**Activity**
Only lines holding the string "agent" are wanted; copy each one from the material.

**Records for the exercise**
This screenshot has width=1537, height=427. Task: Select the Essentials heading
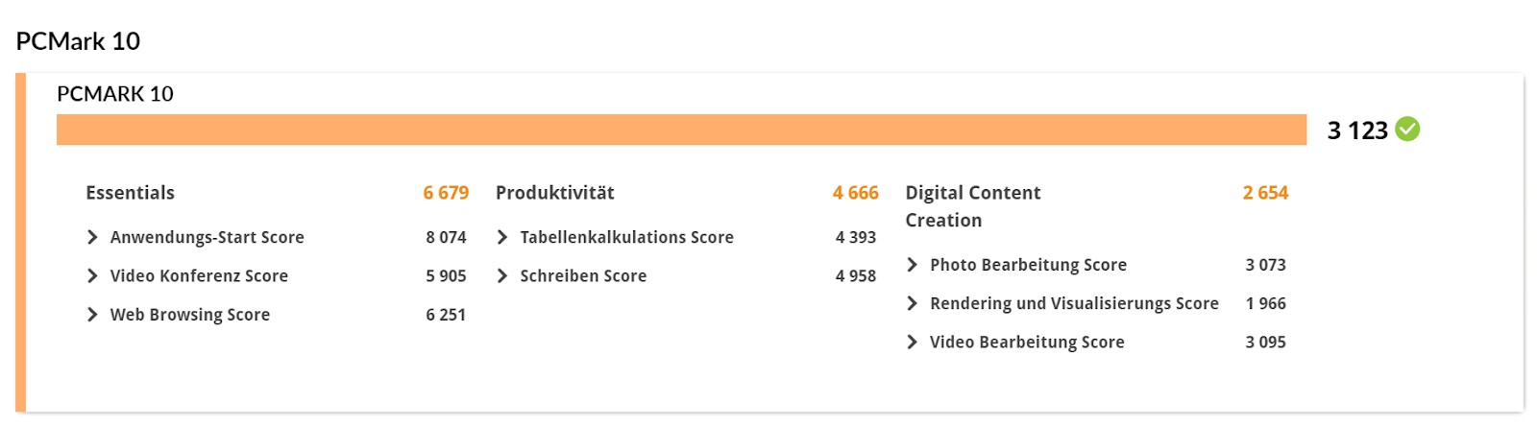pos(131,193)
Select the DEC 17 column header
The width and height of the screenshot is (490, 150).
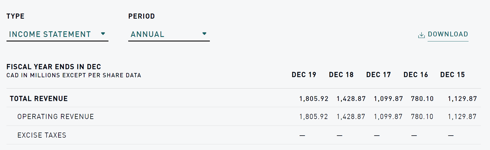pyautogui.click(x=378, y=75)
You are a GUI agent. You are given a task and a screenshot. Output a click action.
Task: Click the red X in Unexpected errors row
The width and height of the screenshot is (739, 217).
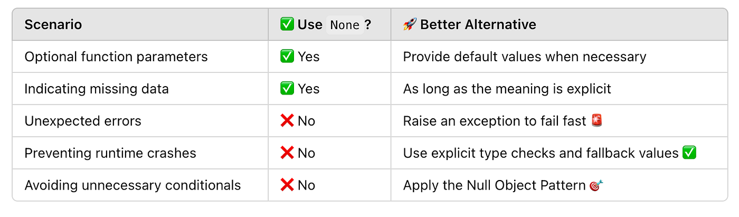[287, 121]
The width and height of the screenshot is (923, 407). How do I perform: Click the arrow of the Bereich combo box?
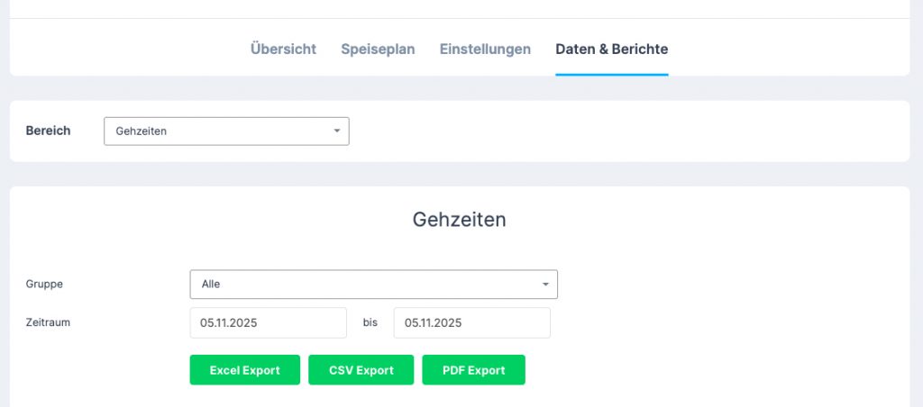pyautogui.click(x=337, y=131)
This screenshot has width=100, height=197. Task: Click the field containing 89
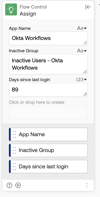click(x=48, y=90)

...

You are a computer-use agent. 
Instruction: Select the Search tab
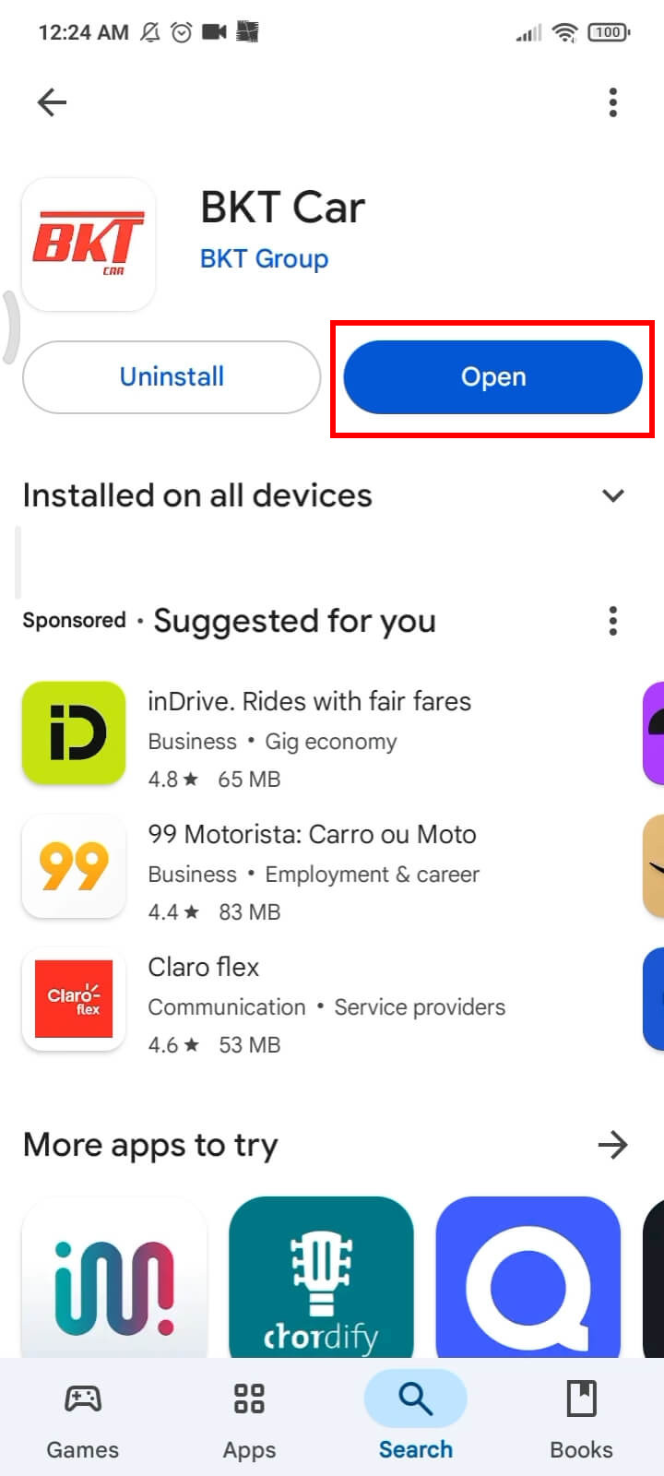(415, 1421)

**Reply**
You are a GUI agent. You are given a task and a screenshot. Output a click action.
You are a computer-use agent. 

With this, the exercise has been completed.